After unveiling mixed-ownership reforms last month, China Unicom, one of China's three major telecom operators, is planning to cut off at least 30 percent of its management team by the end of October, Beijing-based media outlet Caixin reported Friday.
The slimming plan will downsize Unicom's 712 management departments across the country to about 516, the report said, quoting insiders who described the shake-up as "unprecedented".
The telecom giant began reducing 27 management departments to 20 in its headquarters in Beijing, cutting the number of employees holding officially budgeted positions from 1,787 to 891.

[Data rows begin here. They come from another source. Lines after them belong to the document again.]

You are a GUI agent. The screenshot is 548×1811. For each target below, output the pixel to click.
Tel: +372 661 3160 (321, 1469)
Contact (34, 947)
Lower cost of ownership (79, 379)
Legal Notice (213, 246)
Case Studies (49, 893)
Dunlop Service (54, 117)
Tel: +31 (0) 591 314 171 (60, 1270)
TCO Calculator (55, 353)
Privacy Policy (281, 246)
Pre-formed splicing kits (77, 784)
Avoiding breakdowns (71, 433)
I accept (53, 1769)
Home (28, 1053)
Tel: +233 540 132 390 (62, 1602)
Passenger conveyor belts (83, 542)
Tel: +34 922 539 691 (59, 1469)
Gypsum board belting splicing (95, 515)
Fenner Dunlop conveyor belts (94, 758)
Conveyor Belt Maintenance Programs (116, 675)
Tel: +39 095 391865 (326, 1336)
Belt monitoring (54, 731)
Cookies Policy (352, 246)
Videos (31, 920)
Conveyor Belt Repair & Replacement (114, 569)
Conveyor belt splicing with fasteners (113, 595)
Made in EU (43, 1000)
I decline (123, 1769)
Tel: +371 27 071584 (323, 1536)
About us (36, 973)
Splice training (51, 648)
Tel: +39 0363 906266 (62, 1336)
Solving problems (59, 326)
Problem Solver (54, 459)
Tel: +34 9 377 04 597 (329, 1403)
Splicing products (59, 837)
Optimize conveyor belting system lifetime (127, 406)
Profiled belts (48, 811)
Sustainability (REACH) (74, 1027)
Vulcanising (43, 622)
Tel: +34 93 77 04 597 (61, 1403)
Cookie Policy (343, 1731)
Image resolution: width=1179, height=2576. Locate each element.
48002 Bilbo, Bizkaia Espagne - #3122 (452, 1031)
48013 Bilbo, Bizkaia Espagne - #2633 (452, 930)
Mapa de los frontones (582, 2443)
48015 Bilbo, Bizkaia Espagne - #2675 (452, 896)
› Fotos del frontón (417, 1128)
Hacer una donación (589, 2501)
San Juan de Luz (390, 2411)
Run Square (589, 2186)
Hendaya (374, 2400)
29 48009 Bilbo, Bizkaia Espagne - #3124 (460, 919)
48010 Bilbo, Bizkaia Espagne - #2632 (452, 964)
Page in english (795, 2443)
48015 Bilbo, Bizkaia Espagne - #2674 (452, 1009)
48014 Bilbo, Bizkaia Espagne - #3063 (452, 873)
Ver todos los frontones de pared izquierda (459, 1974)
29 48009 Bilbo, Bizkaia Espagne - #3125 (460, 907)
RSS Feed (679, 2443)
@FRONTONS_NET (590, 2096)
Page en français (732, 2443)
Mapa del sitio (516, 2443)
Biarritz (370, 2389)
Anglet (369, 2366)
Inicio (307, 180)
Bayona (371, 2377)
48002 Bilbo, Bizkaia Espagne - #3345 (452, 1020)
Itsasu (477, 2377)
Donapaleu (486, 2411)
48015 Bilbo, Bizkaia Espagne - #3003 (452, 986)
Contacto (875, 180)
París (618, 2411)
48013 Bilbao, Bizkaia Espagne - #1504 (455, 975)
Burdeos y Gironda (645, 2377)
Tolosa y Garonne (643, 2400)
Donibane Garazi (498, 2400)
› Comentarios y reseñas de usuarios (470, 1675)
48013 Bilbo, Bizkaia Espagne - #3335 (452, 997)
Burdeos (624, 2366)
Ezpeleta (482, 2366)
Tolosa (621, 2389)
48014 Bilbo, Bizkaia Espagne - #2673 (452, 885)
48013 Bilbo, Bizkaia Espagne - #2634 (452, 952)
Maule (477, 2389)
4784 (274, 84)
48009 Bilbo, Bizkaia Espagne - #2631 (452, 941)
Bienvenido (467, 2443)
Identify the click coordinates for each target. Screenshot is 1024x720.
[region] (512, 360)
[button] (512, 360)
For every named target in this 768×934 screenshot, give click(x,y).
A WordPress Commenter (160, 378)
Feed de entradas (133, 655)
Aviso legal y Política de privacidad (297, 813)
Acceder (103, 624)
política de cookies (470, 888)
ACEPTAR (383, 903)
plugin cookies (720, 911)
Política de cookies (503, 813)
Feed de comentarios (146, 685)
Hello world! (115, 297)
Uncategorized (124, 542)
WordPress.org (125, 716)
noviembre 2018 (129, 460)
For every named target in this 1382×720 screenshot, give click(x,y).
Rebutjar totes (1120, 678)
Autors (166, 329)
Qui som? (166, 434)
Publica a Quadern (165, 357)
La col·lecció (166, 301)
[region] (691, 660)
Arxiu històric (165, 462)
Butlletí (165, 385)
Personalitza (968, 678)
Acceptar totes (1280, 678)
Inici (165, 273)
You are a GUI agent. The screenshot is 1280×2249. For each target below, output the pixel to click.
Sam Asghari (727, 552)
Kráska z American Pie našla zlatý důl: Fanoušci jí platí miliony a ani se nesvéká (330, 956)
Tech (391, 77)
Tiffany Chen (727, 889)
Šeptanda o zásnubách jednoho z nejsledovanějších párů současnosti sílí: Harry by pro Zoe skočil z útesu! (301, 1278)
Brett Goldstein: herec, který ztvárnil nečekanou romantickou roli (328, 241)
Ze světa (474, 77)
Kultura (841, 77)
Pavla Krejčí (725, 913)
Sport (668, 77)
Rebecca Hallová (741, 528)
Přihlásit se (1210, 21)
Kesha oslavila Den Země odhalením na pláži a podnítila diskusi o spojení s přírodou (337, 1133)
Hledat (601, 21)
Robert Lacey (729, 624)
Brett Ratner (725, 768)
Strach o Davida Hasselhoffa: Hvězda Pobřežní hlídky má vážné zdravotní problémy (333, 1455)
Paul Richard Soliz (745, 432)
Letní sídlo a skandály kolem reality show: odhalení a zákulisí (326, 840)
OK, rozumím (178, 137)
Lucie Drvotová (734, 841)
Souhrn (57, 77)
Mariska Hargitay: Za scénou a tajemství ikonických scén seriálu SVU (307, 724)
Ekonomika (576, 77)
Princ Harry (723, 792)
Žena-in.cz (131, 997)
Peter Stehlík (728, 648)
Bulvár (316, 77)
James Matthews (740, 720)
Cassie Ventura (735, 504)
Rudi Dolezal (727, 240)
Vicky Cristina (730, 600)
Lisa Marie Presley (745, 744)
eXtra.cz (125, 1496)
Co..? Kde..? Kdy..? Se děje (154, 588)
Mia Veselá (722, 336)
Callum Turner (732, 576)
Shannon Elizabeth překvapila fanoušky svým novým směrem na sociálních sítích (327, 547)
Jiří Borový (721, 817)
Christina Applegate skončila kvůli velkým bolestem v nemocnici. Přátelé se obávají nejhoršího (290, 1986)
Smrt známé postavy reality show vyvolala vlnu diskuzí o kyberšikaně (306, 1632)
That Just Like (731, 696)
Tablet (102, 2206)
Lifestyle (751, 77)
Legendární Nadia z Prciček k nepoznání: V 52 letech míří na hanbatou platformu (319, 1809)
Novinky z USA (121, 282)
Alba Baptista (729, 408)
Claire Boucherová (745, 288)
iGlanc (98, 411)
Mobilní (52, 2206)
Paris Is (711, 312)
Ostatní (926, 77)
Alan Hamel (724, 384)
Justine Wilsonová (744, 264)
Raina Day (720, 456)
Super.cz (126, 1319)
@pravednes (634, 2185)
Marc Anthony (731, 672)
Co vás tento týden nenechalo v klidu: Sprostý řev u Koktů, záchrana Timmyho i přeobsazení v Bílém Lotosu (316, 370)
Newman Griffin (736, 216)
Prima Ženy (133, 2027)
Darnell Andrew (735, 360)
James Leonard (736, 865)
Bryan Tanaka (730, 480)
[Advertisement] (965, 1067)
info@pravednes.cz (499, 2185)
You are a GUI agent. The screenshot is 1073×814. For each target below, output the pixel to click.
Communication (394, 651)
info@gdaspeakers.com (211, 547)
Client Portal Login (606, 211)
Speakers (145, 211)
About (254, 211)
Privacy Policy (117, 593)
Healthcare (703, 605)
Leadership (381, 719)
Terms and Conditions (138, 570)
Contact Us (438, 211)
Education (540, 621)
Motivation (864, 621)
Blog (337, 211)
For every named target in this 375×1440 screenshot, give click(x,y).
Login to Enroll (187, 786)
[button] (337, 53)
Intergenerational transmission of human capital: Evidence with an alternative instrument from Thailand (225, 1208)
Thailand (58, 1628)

Officially budgeted positions, nicknamed "iron rice bowls", are considered highly guaranteed jobs. However, many Chinese State Owned Enterprises have been reducing these types of jobs as part of ongoing reforms to increase efficiency.
"The principle of the slimming plan is to break the 'iron rice bowl'," said an unnamed source with knowledge of Unicom's downsizing plan, according to Caixin.
But there will not be massive layoffs, reported Nanfang Metropolis Daily, citing an anonymous insider, "They will be transferred to other positions."
In the next two years, about three percent of employees will move positions within the company and one percent, about 2,000 employees, will leave Unicom, the report said.
Two weeks ago, Unicom announced it was selling a 35.19 percent stake in its Shanghai-listed unit to private investors, as part of a pilot mixed-ownership reform scheme China designed for large SOEs.